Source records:
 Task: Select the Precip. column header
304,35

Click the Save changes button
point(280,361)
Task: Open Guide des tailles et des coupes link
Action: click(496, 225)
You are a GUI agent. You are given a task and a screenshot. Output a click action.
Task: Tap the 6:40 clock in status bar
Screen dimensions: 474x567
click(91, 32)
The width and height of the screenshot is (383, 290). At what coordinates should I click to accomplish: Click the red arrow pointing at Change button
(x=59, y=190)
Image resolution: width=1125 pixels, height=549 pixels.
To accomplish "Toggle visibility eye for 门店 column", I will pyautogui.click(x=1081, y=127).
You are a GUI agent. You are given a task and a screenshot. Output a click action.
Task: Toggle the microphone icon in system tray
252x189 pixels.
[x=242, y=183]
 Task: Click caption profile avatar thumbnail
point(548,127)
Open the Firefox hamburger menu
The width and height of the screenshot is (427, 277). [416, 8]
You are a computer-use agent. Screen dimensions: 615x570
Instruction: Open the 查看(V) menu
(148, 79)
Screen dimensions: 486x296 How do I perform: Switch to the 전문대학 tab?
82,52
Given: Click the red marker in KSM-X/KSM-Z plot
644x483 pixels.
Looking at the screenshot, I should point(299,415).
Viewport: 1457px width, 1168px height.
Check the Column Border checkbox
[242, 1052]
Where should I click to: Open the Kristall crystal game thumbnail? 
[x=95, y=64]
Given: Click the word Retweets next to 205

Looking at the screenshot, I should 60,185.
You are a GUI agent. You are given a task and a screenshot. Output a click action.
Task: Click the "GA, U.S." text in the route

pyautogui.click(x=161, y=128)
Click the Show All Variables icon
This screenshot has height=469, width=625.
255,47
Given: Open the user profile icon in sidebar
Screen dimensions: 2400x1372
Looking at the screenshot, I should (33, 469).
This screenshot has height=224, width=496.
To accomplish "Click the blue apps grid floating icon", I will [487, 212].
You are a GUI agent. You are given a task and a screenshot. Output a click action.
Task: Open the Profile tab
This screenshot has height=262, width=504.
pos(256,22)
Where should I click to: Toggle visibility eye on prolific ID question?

▶ _REQUIRED TASK_
Format the entries as a numbered list, leaving out blank lines, starting at the line that contains "Given: Click the red" and ending at the line that contains "[x=95, y=64]".

▶ _SOLUTION TO THE PROBLEM_
1. Given: Click the red marker in KSM-X/KSM-Z plot
2. 644x483 pixels.
3. Looking at the screenshot, I should point(299,415).
4. Viewport: 1457px width, 1168px height.
5. Check the Column Border checkbox
6. [242, 1052]
7. Where should I click to: Open the Kristall crystal game thumbnail? 
8. [x=95, y=64]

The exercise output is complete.